Big framework comes at big cost when trying to upgrade to a new version
because it’s surface area is big.

------
t3h2mas
Gin/React. I was using templates but decided to offload some display logic on
the frontend instead of creating more API endpoints. So I switched to React. I
dig writing decoupled front/backends

------
cmrajan
I've been using a starter kit[1] to build our API.For database access using
Modl[2] similar to gorp but uses sqlx internally. Much of the data access code
is generated as I'm of opinion reflection based ORM doesn't lend itself well
in Go.

[1][https://github.com/qiangxue/golang-restful-starter-
kit](https://github.com/qiangxue/golang-restful-starter-kit)

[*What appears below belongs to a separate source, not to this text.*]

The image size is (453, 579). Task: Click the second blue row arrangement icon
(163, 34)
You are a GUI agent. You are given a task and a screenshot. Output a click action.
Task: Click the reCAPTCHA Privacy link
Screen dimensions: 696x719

[2][https://github.com/jmoiron/modl](https://github.com/jmoiron/modl)

------
acangiano
If you are creating an SPA application and you just need an API in Go, the
standard library or one of the microframeworks like Gin work fine. If you are
doing full-stack development, you'll be more productive with a framework even
though the Go community tends to shy away from large frameworks. If I were to
use Go for a web app today, I'd use Buffalo which is relatively Rails-like
while still being very modular: [https://gobuffalo.io/](https://gobuffalo.io/)

------
Bjorkbat
I use it as a RESTful API for a single page app. I use some extra packages
beyond those that come standard, but they don't really have a huge day-to-day
impact on the code that I write.

Gorilla will probably make your life easier. I rely on the mux package quite a
bit for routing purposes.

I also use Google's jsonapi package to maintain a semblance of orderliness
when it comes to request and response data, but I wouldn't be hurting too much
without it.

------
cyrusaf
HTTP: \- gRPC for microservices \- graphql for combining microservices for the
frontend

DB: \- dynamodb/psql depending on features. aws-sdk or base go sql package. \-
redis for caching. go-redis package.

Stats/logging: \- statsd/graphite/grafana \- sirupsen/logrus for logging

I usually write a wrapper for packages that will automatically report stats +
logging.

------
BlackjackCF
I've used Echo in the past along with sqlx and Gorm.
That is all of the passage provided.